TAREFA: Reescreva o trecho do texto sobre o regulamento Reach que abre com as palavras "A partir de" e fecha com "de Produtos Químicos.", pondo "distribuidores" no lugar de "importadores".
━━ EXCERTO DO TEXTO
Parlamento Europeu aprova o regulamento Reach
Se há legislação que tenha implicações em quase tudo, da roupa aos cosméticos, dos automóveis ao mobiliário, esse é o caso do novo regulamento sobre os produtos químicos, ontem aprovado pelo Parlamento Europeu e que deverá entrar em vigor em Junho de 2007. Chegam assim ao fim as negociações sobre um dos dossiers mais complicados e mais ambiciosos de sempre da União Europeia.
A partir de meados do próximo ano, os produtores e importadores de produtos químicos terão de fornecer informações sobre as substâncias que utilizam, fazer o seu registo e requerer autorização para o seu uso. Esta é a principal determinação do regulamento Reach, que, na sigla inglesa, significa Registo, Avaliação e Autorização de Produtos Químicos.
Em nome da saúde e do ambiente, os eurodeputados aprovaram o Reach, por 539 votos a favor, 98 contra e 24 abstenções, concluindo um processo que começou há 11 anos e que movimentou poderosos interesses. A Europa é líder mundial em termos de indústria química, mas é também no espaço europeu que os defensores dos consumidores e do ambiente mais conseguem fazer ouvir a sua voz.
O processo esteve à beira de falhar, pois o Parlamento Europeu e o Conselho defendiam posições opostas em diversos pontos do regulamento. Uma maratona negocial no início de Dezembro conseguiu evitar que os eurodeputados chumbassem o documento, o que provavelmente levaria a que o Reach tivesse de voltar à estaca zero.
━━━━
━━ DADOS REGISTADOS
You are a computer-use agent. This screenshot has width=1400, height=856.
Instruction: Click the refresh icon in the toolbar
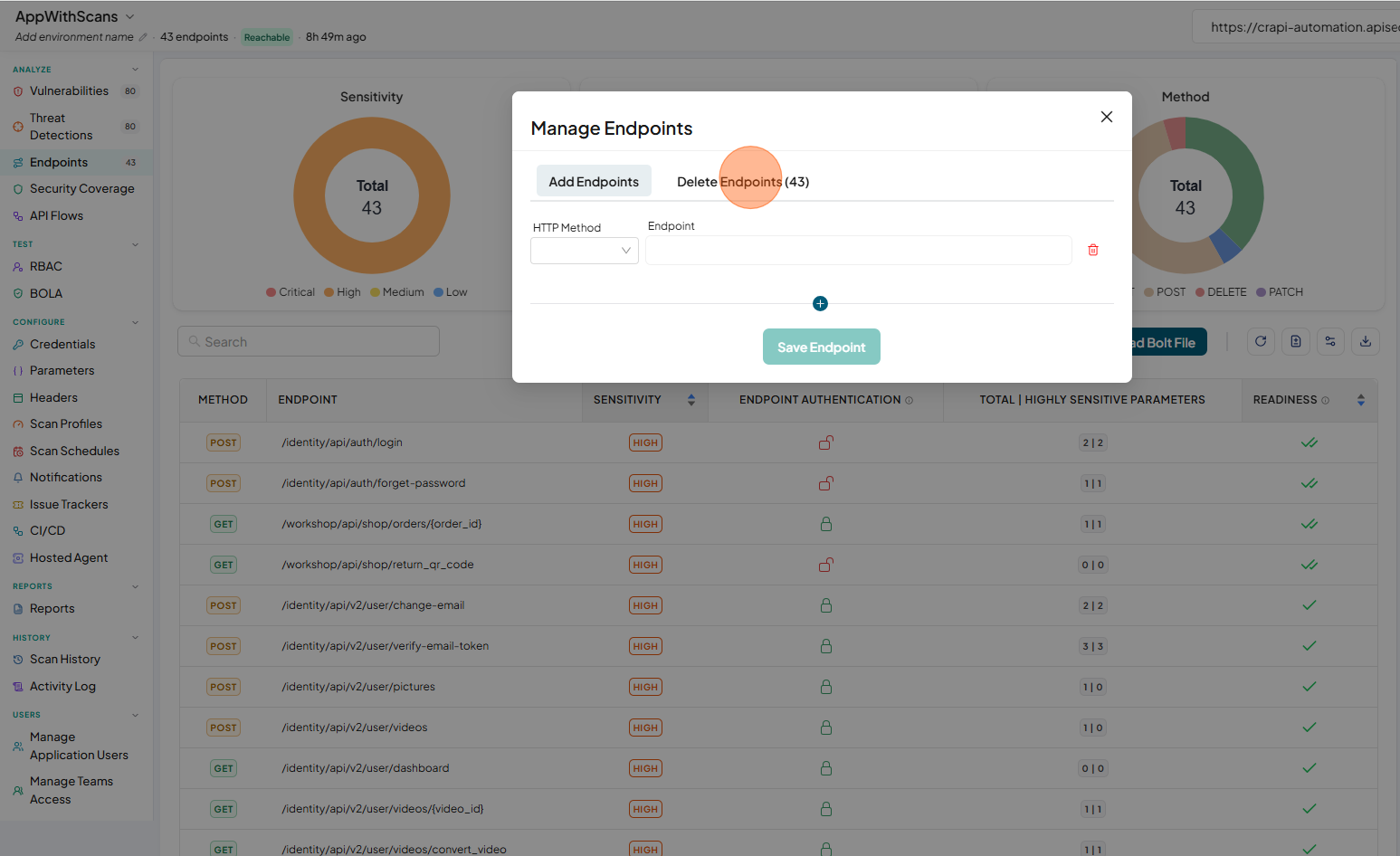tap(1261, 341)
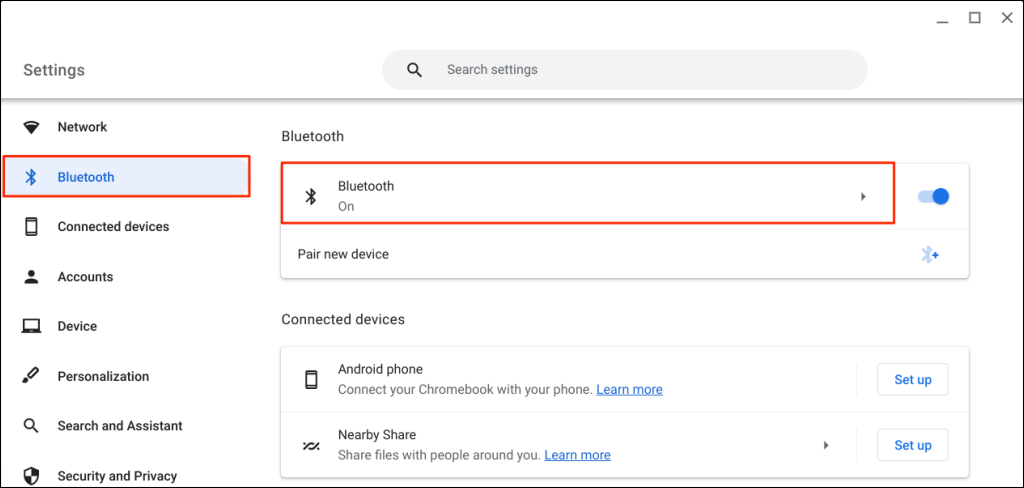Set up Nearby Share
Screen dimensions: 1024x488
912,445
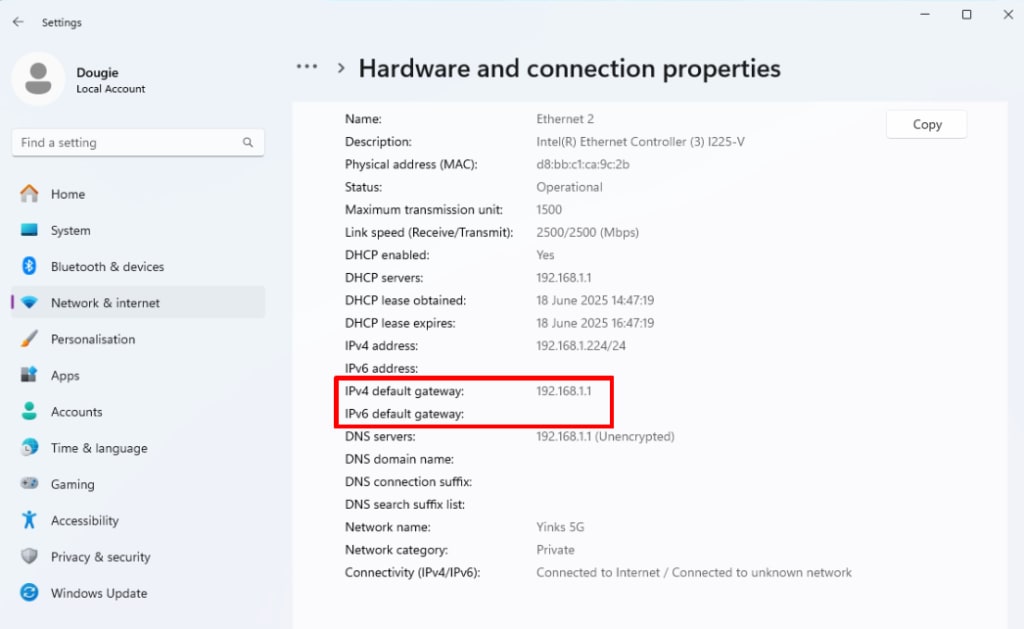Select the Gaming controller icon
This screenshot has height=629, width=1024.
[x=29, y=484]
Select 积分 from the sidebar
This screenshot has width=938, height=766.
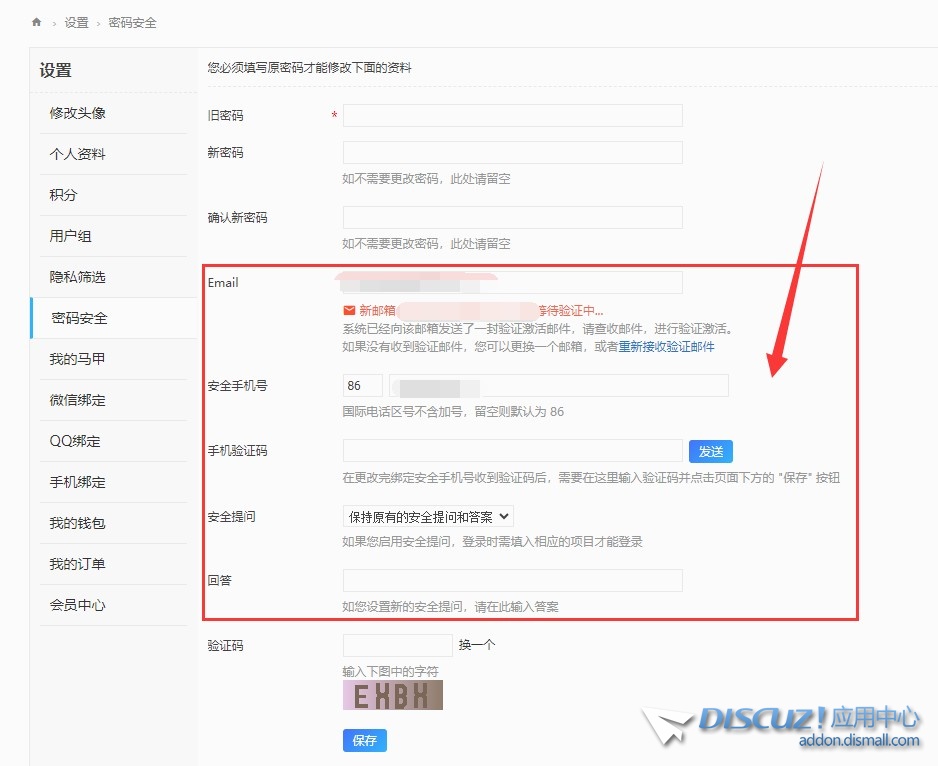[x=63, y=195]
━━━━
EXERCÍCIO RESOLVIDO:
A partir de meados do próximo ano, os produtores e distribuidores de produtos químicos terão de fornecer informações sobre as substâncias que utilizam, fazer o seu registo e requerer autorização para o seu uso. Esta é a principal determinação do regulamento Reach, que, na sigla inglesa, significa Registo, Avaliação e Autorização de Produtos Químicos.